Z informacji praktycznych:

  • zakupy z pobliskim markecie najtańsze. Wszyscy tam robią zakupy. Miejscowi też:) 
  • przystanek na lotnisko "ukryty" obok marketu po lewej stronie. Trzeba sprawdzić ilość i godziny odjazdów. Bilety sprzedaje KTOŚ, kto chodzi po autobusie /gwarantuje, nasz osobnik nie wyglądał na konduktowa;//
  • miejscowe jedzenie to najlepiej małe knajpki poza centrum. Kilka kroków dalej a normalnie i spokojnie. Można zjeść dobrze i za niewielkie pieniądze. Grilowane mięso mix - pycha! A potem tylko to które polubisz najbardziej!

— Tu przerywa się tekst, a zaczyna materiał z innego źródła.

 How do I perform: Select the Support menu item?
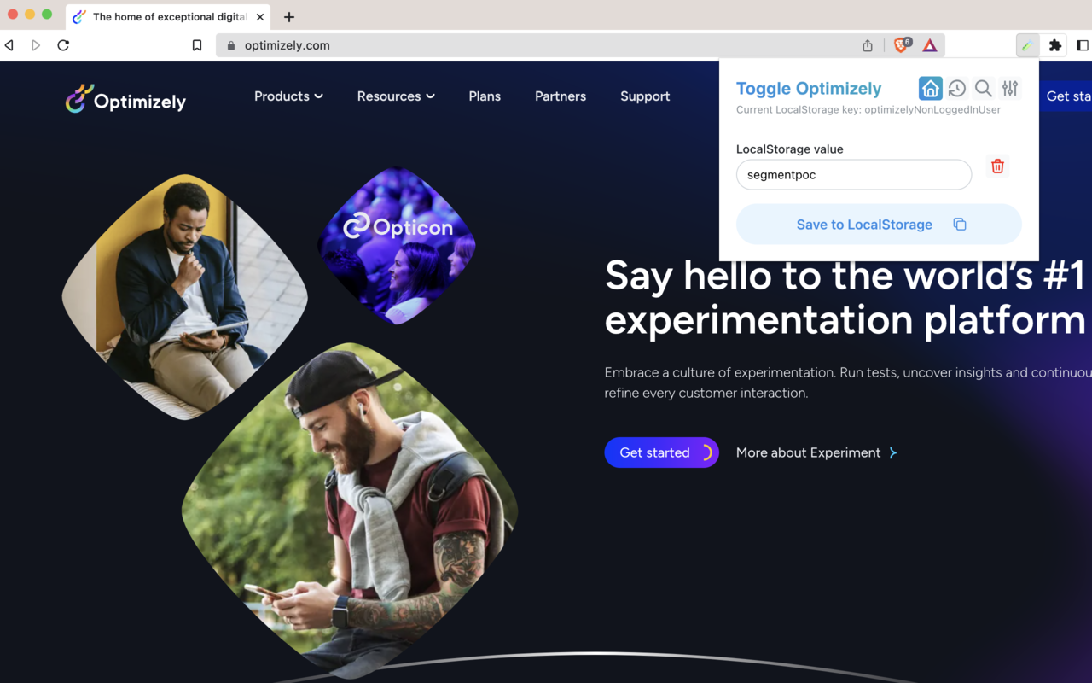point(645,96)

  • zwiedzanie: południe to teren górzysty rowerem będzie ciężko, Kos i okoliczne plaże zwiedzane na dwóch kółkach od miejsca do miejsca przeważnie płasko więc wysiłek umiarkowany,
  • wypożyczenie jakiegokolwiek sprzętu jeżdżącego nie stanowi problemu-prawo jazdy i kasa i tyle. Stacji benzynowych pełno. Tylko trzeba pamiętać żeby nie przesadzić. Cała wyspa to raptem 40 km. a motorki nie palą hektolitrów...chyba że robisz prezent właścicielowi;)))
  • i oczywiście koniecznie owoce u lokalosów tylko i wyłącznie...arbuzy miód!